Even if no one connects to the car remotely, the cell phone modem enables the phone company to track the car's movements all the time; it is possible to physically remove the cell phone modem though.
Malware found on security cameras available through Amazon.
A camera that records locally on physical media, and has no network connection, does not threaten people with surveillance—neither by watching people through the camera, nor through malware in the camera.
A bug in the iThings Messages app allowed a malicious web site to extract all the user's messaging history.
Many proprietary payment apps transmit personal data in an insecure way. However, the worse aspect of these apps is that payment is not anonymous.
FitBit fitness trackers have a Bluetooth vulnerability that allows attackers to send malware to the devices, which can subsequently spread to computers and other FitBit trackers that interact with them.
“Self-encrypting” disk drives do the encryption with proprietary firmware so you can't trust it. Western Digital's “My Passport” drives have a back door.
Mac OS X had an intentional local back door for 4 years, which could be exploited by attackers to gain root privileges.

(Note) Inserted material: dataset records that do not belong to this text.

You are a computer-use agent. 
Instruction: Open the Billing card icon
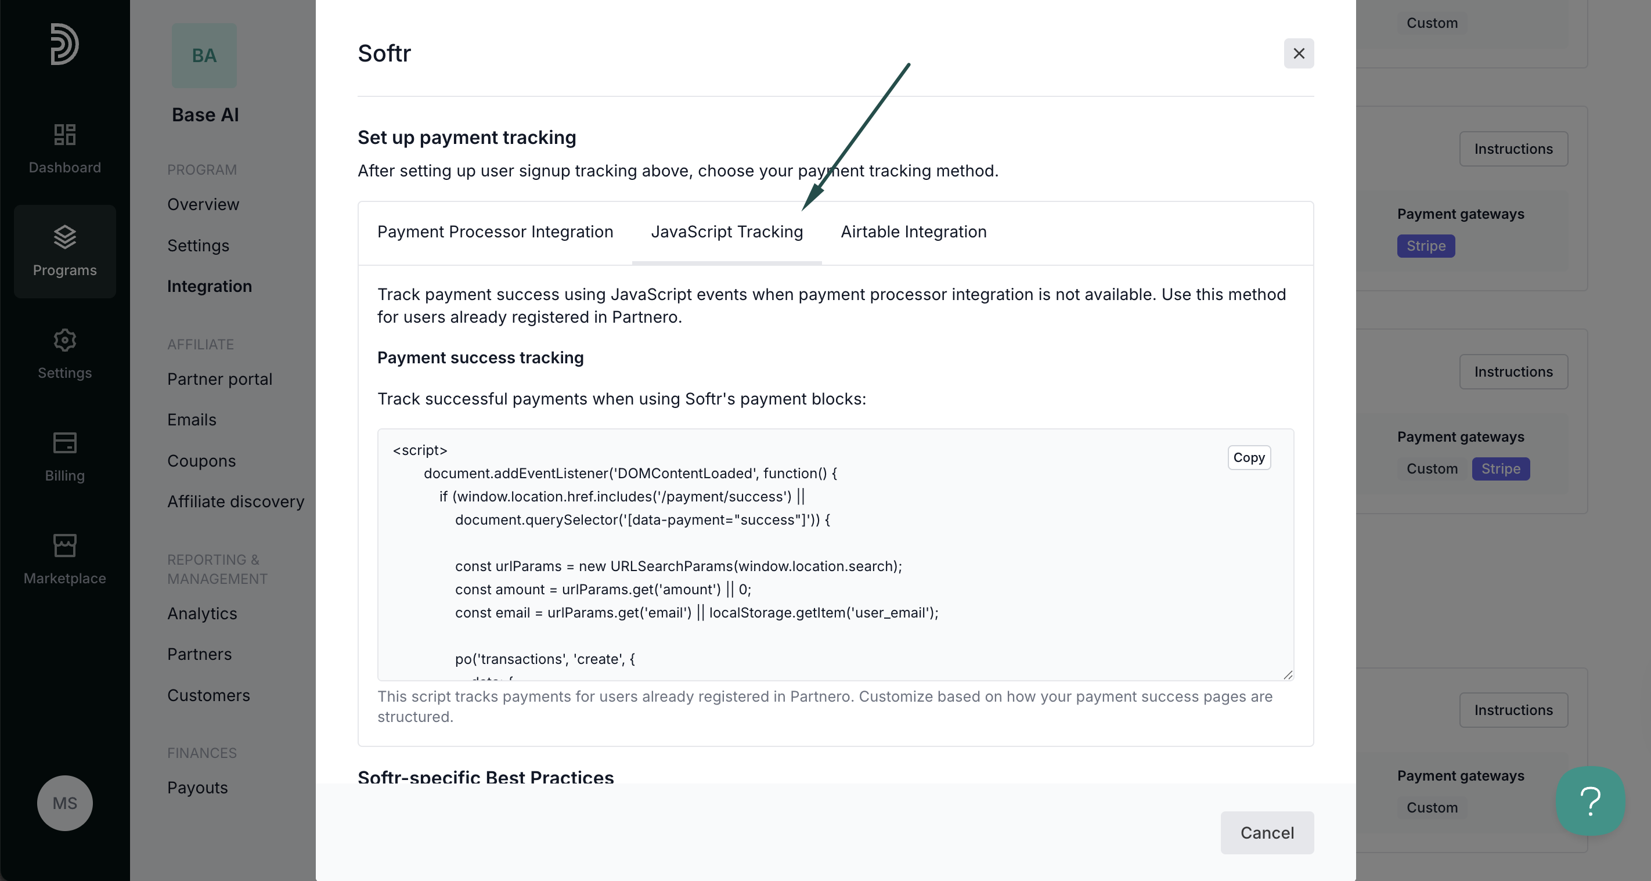(x=65, y=443)
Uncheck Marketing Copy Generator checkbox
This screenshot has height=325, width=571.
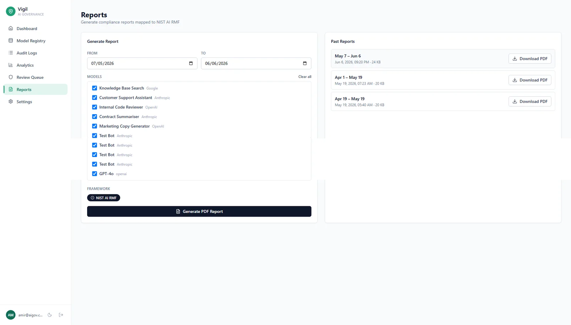tap(95, 126)
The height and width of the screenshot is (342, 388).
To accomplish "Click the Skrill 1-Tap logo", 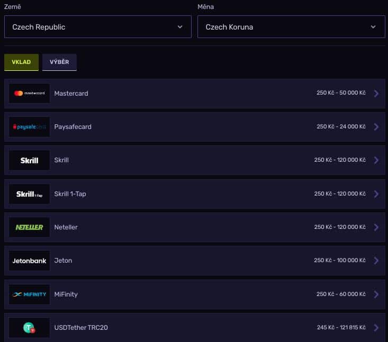I will pyautogui.click(x=30, y=194).
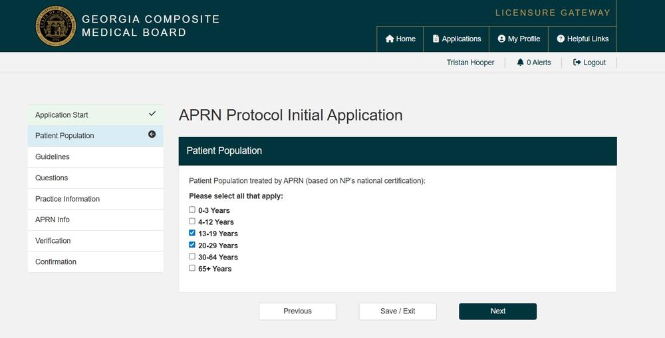Go back with the Previous button

pos(297,311)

Security researchers discovered a vulnerability in diagnostic dongles used for vehicle tracking and insurance that let them take remote control of a car or lorry using an SMS.
Crackers were able to
take remote control of the Jeep
“connected car”.
They could track the car, start or stop the engine, and
activate or deactivate the brakes, and more.
I expect that Chrysler and the NSA can do this too.
If I ever own a car, and it contains a portable phone, I will deactivate that.
Hospira infusion pumps, which are used to administer drugs to a patient, were rated “least secure IP device I've ever seen” by a security researcher.
Depending on what drug is being infused, the insecurity could open the door to murder.
Due to bad security in a drug pump, crackers could use it to kill patients.
The NSA can tap data in smart phones, including iPhones, Android, and BlackBerry. While there is not much detail here, it seems that this does not operate via the universal back door that we know nearly all portable phones have. It may involve exploiting various bugs. There are lots of bugs in the phones' radio software.
“Smart homes” turn out to be stupidly vulnerable to intrusion.
The insecurity of WhatsApp makes eavesdropping a snap.
It is possible to take control of some car computers through malware in music files. Also by radio. Here is more information.
It is possible to kill people by taking control of medical implants by radio. Here is more information. And here.
Lots of hospital equipment has lousy security, and it can be fatal.
An app to prevent “identity theft” (access to personal data) by storing users' data on a special server was deactivated by its developer which had discovered a security flaw.
That developer seems to be conscientious about protecting personal data from third parties in general, but it can't protect that data from the state. Quite the contrary: confiding your data to someone else's server, if not first encrypted by you with free software, undermines your rights.
Some flash memories have modifiable software, which makes them vulnerable to viruses.
We don't call this a “back door” because it is normal that you can install a new system in a computer given physical access to it. However, memory sticks and cards should not be modifiable in this way.
Replaceable nonfree software in disk drives can be written by a nonfree program. This makes any system vulnerable to persistent attacks that normal forensics won't detect.
Many smartphone apps use insecure authentication methods when storing your personal data on remote servers. This leaves personal information like email addresses, passwords, and health information vulnerable. Because many of these apps are proprietary it makes it hard to impossible to know which apps are at risk.